We acknowledge certain limitations inherent to any advanced biometric system. These challenges underscore the importance of ongoing research and development to enhance the system's robustness and reliability.

5.1 False Acceptances and False Rejections

The inherent complexity of machine learning algorithms means that no system can achieve absolute perfection. Our algorithm exhibits a FAR of 1 over 10 million ($10^{-7}$), the FRR is less than 1.5 percent ($0.015$) per single scan, primarily due to variations in palm positioning during scanning, temporary changes in skin condition (e.g., injuries, moisture), and environmental factors affecting image capture quality.
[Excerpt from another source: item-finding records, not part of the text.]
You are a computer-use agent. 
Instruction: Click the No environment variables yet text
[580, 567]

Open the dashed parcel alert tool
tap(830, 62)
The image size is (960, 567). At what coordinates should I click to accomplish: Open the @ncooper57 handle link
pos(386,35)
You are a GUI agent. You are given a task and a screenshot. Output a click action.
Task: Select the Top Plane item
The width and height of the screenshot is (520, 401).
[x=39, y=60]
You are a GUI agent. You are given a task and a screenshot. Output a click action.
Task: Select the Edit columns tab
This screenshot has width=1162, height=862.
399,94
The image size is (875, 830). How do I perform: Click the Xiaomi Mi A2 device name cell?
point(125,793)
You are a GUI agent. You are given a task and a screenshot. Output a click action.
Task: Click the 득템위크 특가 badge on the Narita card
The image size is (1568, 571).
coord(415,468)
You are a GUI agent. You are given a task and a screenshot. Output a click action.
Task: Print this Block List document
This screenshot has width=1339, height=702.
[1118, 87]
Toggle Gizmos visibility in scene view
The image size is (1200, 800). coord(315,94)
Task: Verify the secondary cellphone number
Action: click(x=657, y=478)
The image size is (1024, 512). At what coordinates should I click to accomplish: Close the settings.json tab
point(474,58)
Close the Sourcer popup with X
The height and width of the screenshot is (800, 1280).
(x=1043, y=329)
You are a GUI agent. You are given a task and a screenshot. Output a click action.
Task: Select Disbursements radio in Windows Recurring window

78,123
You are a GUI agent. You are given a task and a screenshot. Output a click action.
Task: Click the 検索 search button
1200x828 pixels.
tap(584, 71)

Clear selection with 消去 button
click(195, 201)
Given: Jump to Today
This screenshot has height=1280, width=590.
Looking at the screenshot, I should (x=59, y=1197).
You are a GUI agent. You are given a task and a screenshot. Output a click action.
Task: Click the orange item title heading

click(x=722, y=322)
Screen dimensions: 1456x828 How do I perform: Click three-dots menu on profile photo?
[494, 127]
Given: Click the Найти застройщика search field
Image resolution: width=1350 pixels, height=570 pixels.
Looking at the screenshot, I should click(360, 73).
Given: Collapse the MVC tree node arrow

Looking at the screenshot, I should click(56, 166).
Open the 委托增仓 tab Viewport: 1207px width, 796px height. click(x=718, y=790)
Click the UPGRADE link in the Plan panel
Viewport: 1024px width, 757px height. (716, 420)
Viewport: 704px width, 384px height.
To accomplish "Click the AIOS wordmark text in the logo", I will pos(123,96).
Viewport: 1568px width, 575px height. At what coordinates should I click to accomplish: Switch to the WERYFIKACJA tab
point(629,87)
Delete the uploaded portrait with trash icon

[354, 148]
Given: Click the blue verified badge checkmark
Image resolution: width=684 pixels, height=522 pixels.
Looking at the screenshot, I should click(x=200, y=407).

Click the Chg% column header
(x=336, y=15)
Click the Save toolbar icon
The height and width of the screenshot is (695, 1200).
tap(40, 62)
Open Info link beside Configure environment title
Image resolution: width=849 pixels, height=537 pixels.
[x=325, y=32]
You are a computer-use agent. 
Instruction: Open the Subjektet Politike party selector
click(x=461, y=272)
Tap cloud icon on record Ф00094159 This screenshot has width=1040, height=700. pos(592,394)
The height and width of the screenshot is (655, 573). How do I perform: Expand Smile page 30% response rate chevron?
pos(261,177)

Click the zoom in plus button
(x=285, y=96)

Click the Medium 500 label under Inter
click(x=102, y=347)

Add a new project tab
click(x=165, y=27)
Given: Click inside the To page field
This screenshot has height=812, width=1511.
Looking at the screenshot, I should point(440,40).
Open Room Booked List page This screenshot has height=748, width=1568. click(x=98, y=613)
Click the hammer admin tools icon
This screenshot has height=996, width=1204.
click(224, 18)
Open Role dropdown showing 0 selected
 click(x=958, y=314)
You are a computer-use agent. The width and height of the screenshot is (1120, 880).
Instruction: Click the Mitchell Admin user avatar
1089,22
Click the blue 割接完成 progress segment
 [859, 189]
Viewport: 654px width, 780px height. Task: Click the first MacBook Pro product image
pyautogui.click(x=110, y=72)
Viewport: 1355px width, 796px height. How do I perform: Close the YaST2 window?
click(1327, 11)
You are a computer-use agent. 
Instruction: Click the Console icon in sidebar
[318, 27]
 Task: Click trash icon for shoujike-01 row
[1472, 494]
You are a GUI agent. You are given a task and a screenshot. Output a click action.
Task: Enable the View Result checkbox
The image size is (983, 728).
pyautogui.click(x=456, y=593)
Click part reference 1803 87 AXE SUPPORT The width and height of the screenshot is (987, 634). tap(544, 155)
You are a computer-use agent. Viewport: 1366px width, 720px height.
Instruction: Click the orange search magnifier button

These challenges highlight the need for continuous algorithm optimization to minimize false rejections without compromising security.

5.2 Biometric Security and Deep Fake Mitigation

The evolution of Artificial Intelligence Generated Content (AIGC), particularly deepfake technology, presents escalating risks to biometric security systems. Palm recognition technology, however, stands as a more resilient option compared to facial recognition due to the inherent challenges in acquiring complete palm prints. Full palm prints are seldom accessible online and significantly harder to replicate, making palm-based systems less vulnerable to deepfakes. Furthermore, even with potential future advancements that might predict missing portions of palm prints from partial scans, the complexity of palm prints makes them intrinsically harder to counterfeit than facial features. Continuous vigilance and the development of advanced anti-fraud technologies are crucial to safeguard these systems against the advancing capabilities of AIGC.

5.3 Endless Security Improvements

Biometric systems, though superior in many ways to traditional authentication methods, are not immune to cyber threats. They may fall prey to: 1) Trojan horse attacks, which deceive the system into authenticating a fraudulent request; 2) Replay attacks, wherein valid data transmissions are maliciously repeated or delayed. These vulnerabilities necessitate the development of novel and advanced security protocols, hand-gesture-based liveness detection, and encryption techniques to protect biometric data against unauthorized access and manipulation.

5.4 Decentralization

The move towards decentralizing data storage represents a significant step forward in enhancing the privacy and security of biometric data. This approach, still under development, aims to distribute data across multiple locations to prevent single points of failure and mitigate the risk of mass data breaches.

5.5 Open Sourcing

Similarly, open sourcing the technology is under consideration, which could foster a collaborative environment for security experts and developers worldwide to identify vulnerabilities and contribute to the system's overall robustness. However, the open-source model also requires careful management to ensure that it does not inadvertently expose the system to new threats.

Addressing these limitations is pivotal to advancing palm recognition technology and maintaining its viability as a secure and reliable form of identity verification in the face of evolving cyber threats and technological advancements.

5.6 Compatibility Testing

HumanCode aims to support smartphones released in the past five years. The requirements are:

Camera Resolution: The palm recognition algorithm requires a minimum camera resolution of 0.3 megapixels, with 1.0 megapixels recommended. All smartphones meet this requirement.

Operating System: Android 8 or newer, iOS 12 or newer.

Hardware Specs: A quad-core 1.6 GHz CPU and 1 GB memory or higher, which is supported by most budget phones under $100 USD.

While these requirements ensure most smartphones are compatible, thorough testing for issues such as camera drivers, image quality, and OS security features is essential. We have tested and verified a number of phone models released after 2018 from several popular brands. These brands cover over 85% of the global market. We will continue to test and add more models.

Addressing these limitations is pivotal to advancing palm recognition technology and maintaining its viability as a secure and reliable form of identity verification in the face of evolving cyber threats and technological advancements.